Tokyo, 10 April, /AJMEDIA
The Japanese government will start phasing out from as early as fiscal 2023 medical insurance fee exemptions for evacuees affected by the Fukushima nuclear crisis, a move that will increase the financial burdens on such people.
The phase-out affects evacuees who are now able to return or have already returned to the areas of their former residency following the lifting of evacuation orders.
The government aims to completely end the exemptions of health and nursing care insurance fees about 10 years after the evacuation orders were lifted in principle, with the 10-year period calculated as starting from April in the year after the lifting.
Reconstruction minister Kosaburo Nishime said the phase-out specifically took into account when evacuation orders were lifted to “avoid sharply increasing the burden” on the evacuees.
As for the 10-year timeframe, Nishime told a press conference the government believes that by then, the former residents would have returned to their hometowns and made some progress in rebuilding their livelihoods.
As for steps for former residents of zones still designated as off-limits in the Fukushima towns of Okuma and Futaba, which host the Fukushima Daiichi plant crippled by the 2011 quake-tsunami disaster, the government will hold further discussions.
Many low-income evacuees due to the nuclear crisis in the northeastern Japan prefecture have so far been completely exempted from paying insurance fees as well as from a proportion of charges for the medical and nursing care services they receive.
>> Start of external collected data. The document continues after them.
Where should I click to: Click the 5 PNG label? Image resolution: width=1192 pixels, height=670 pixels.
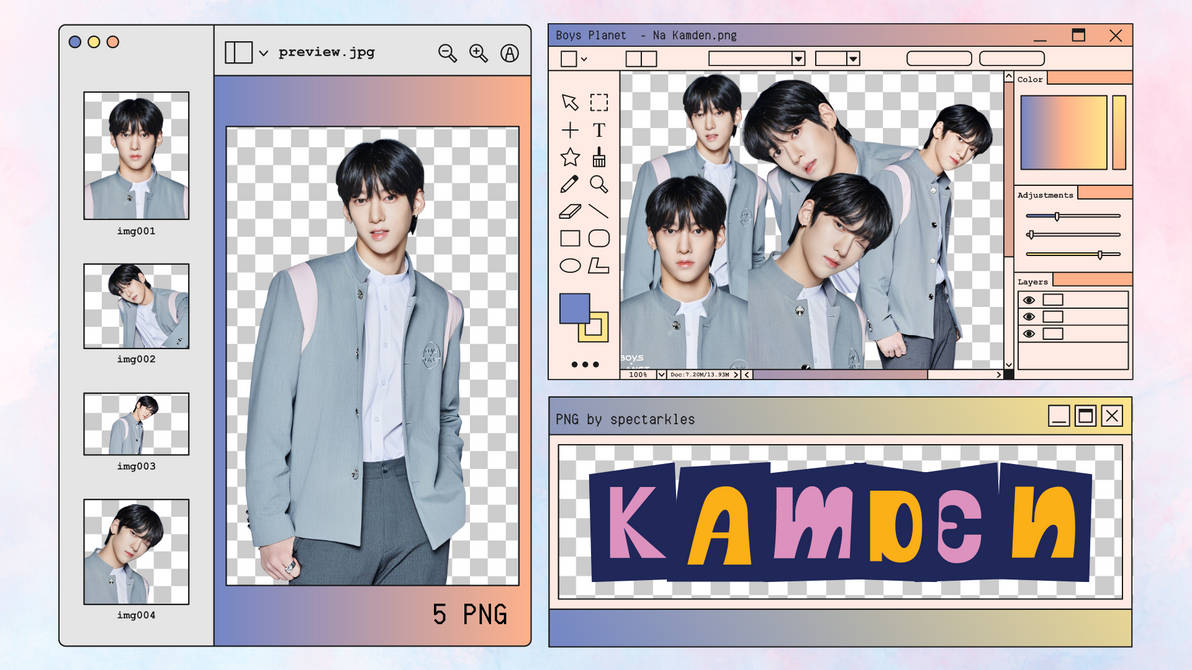470,614
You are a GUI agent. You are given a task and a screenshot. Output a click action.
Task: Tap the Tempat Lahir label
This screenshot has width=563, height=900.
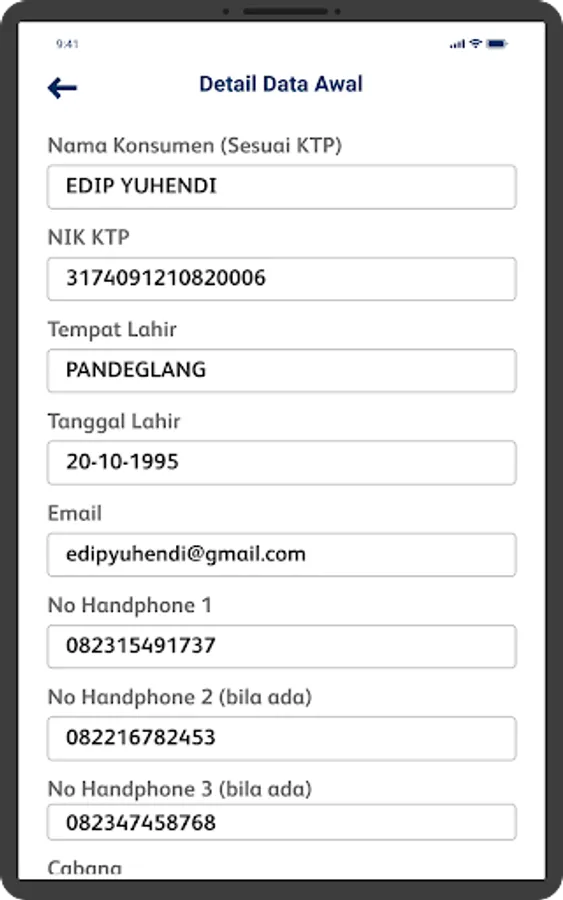tap(112, 329)
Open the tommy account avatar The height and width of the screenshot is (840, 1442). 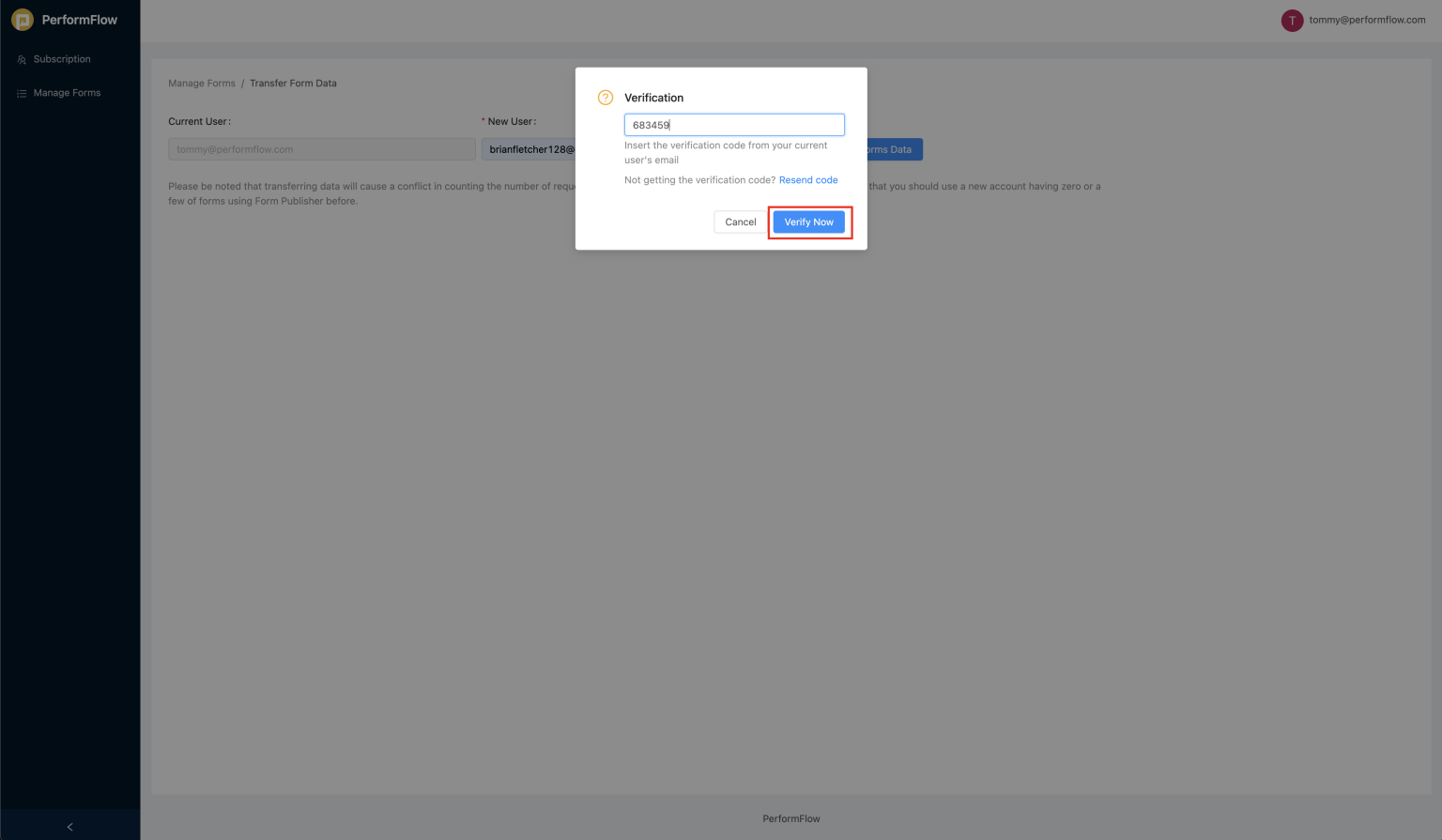[x=1292, y=20]
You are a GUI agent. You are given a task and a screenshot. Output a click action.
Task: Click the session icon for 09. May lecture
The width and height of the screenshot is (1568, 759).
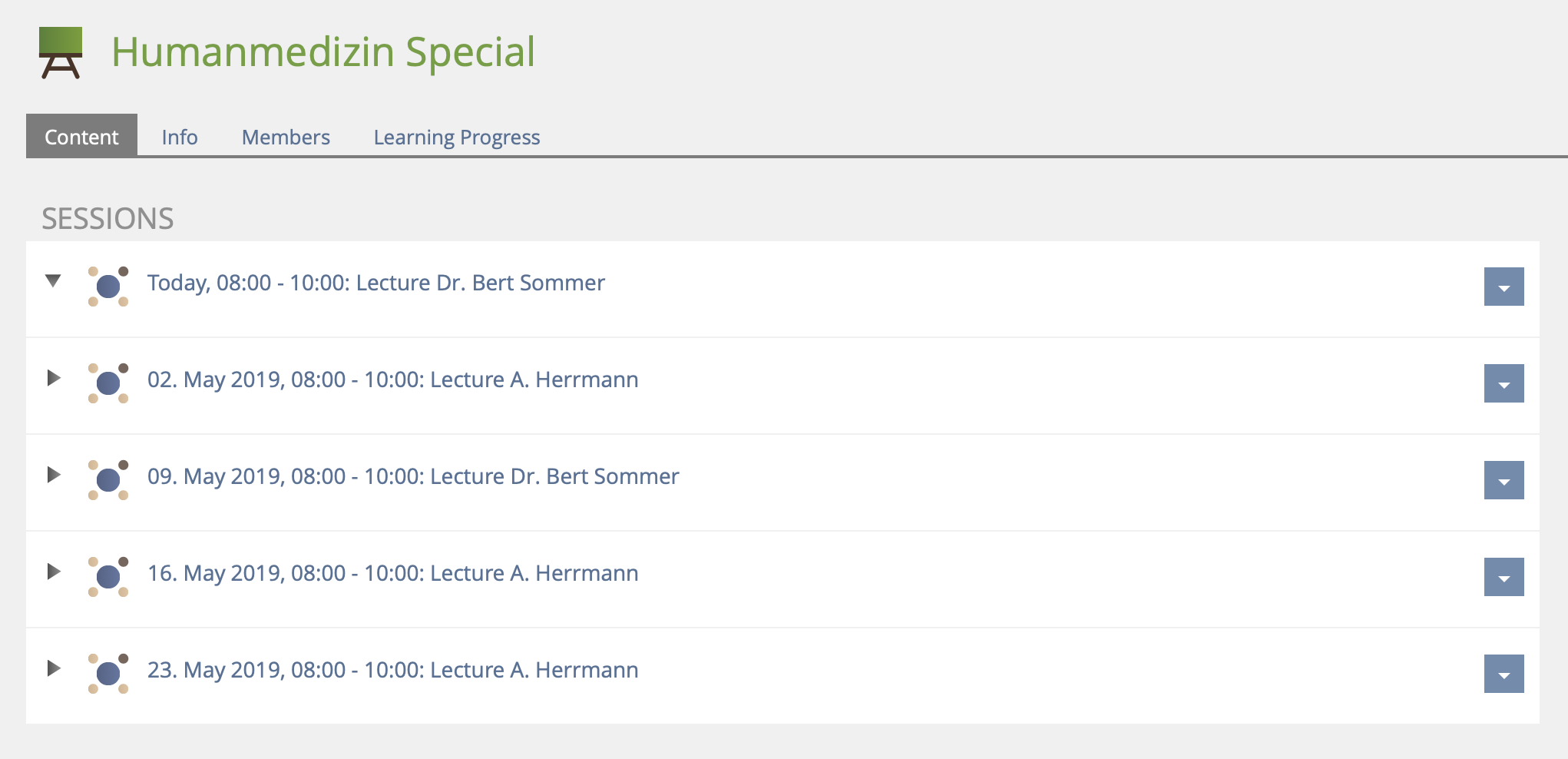[108, 480]
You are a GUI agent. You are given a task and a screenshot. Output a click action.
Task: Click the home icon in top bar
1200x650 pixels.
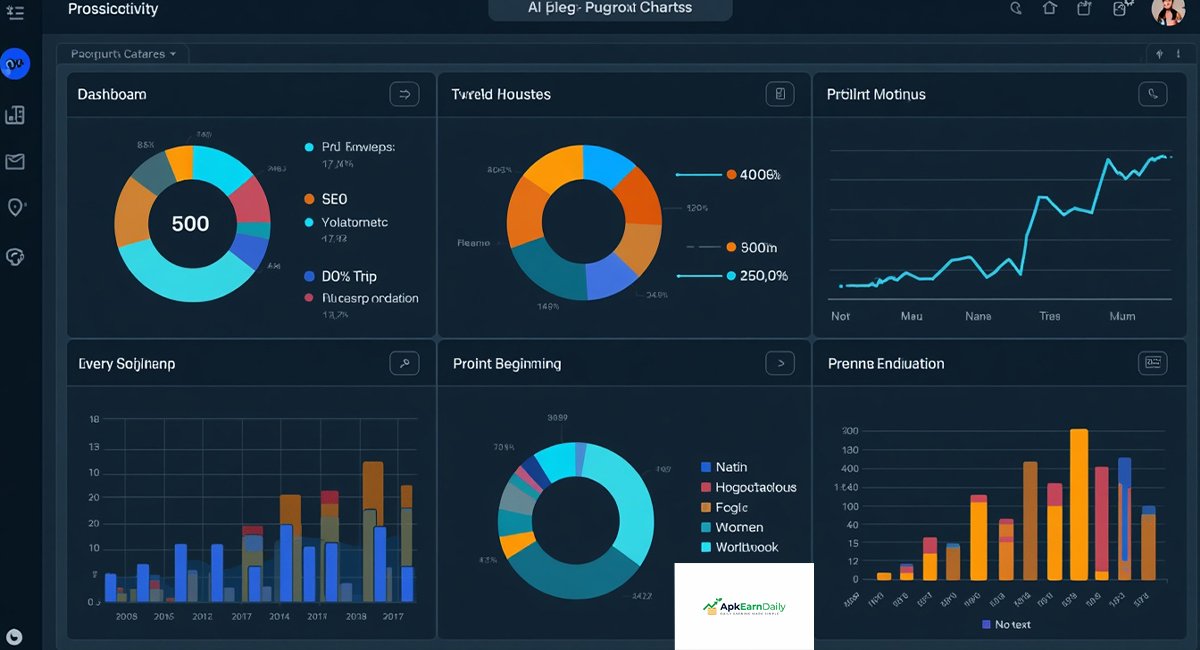point(1049,8)
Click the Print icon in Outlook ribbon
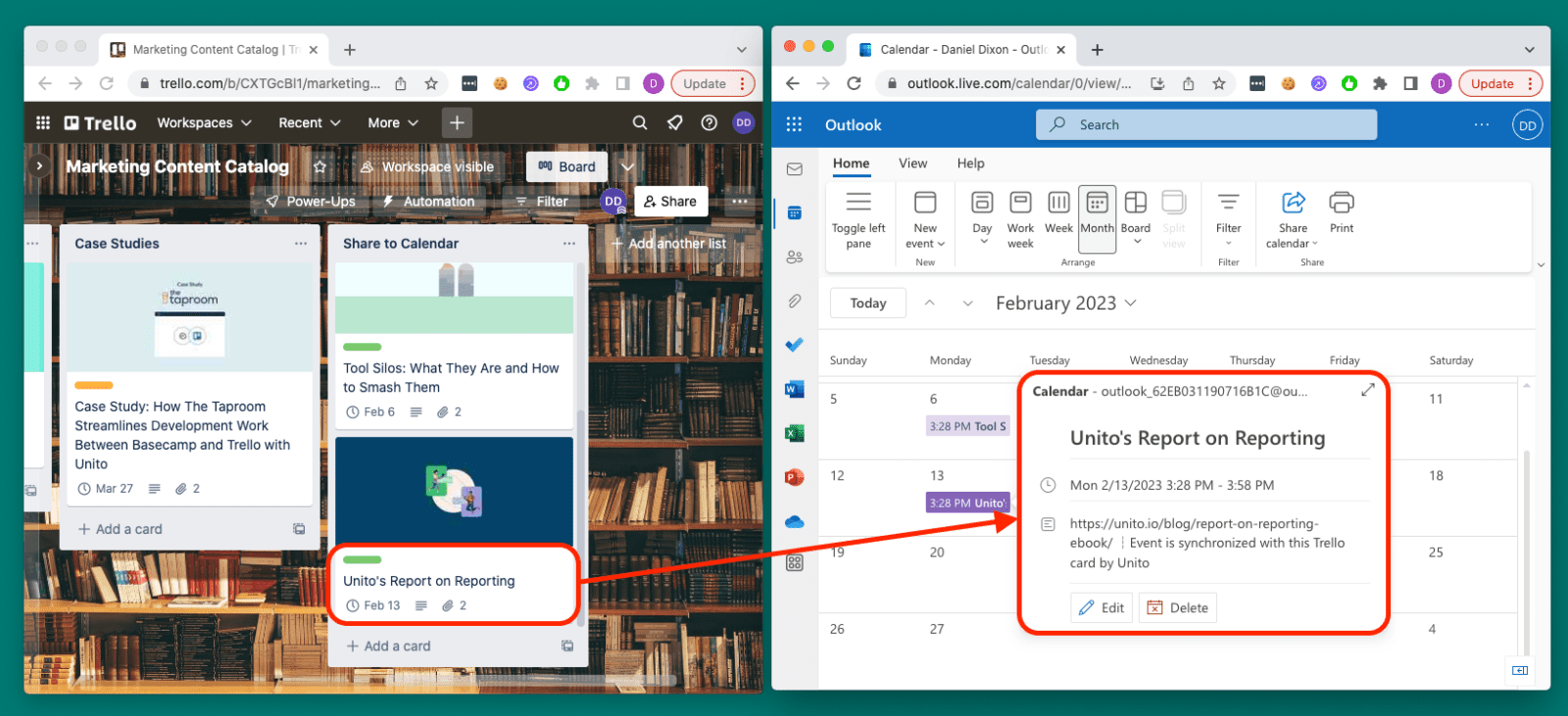Screen dimensions: 1568x716 click(x=1341, y=213)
As of late March, more than 32,000 people who evacuated after the nuclear disaster remain in other areas within Fukushima or outside the prefecture, according to government data.
The immediate target of the phase-out policy will be those who lived in areas where evacuations orders were lifted by 2014, such as the town of Hirono.
At first, the evacuees will be requested to shoulder half the amount of insurance fees before preferential treatment is scrapped completely in fiscal 2024.
Former residents of areas where the evacuation orders were lifted between 2015 and 2017 will see the phase-out policy begin in the period of fiscal 2024 to 2026, with the exemption ending entirely in two years.
The Fukushima Daiichi plant spewed a massive amount of radioactive materials after the tsunami triggered by a magnitude 9.0 earthquake flooded the facility, causing multiple meltdowns and hydrogen blasts at the complex and forcing some 160,000 people to flee at one point.